# blank drilling jig



## ahoiberg (Apr 13, 2007)

can anyone chime in on or show some pictures of the drilling jig they're using to center the tube holes in your blank? i've been having some trouble with the one i built... admittedly, it wasn't the best crafted piece of equipment ever, but it does turn out some centered holes sometimes! 

thanks.


----------



## LEAP (Apr 13, 2007)

Andrew there are a number of commercially available vises or do a search on pen vise to get plenty of pictures and information. The best vise I've seen so far is made by an IAP member Paul Huffman (Paul in OKC). He has a long waiting list but its worth the wait.
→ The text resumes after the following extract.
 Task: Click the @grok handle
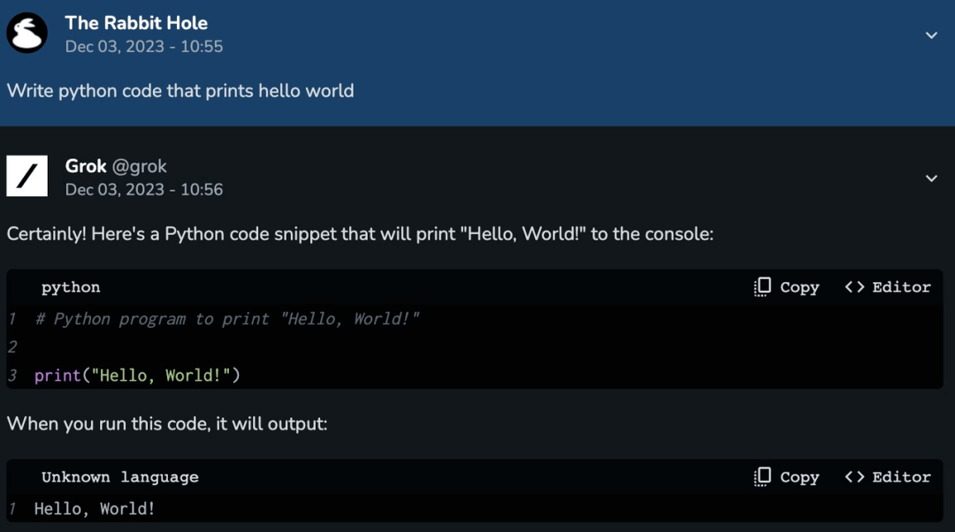(x=140, y=166)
I got mine about a month ago and my Woodcraft vise has been doing nothing but collecting dust ever since. My Dad uses a machinists vise and has good results but for ease of operation and accuracy Pauls vise can't be beat.


----------



## hanau (Apr 13, 2007)

i tried making one and could never get the hole in the center, bought the centering jig from woodcraft and done a lot better with centering.


----------



## alamocdc (Apr 13, 2007)

Made one, bought another, and then got Paul's. I haven't looked back since.


----------



## ahoiberg (Apr 13, 2007)

let me ask another question...

have any of you really encountered that many problems with a slightly off centered hole? I know it can affect the grain and skew a laminated design... but other than that?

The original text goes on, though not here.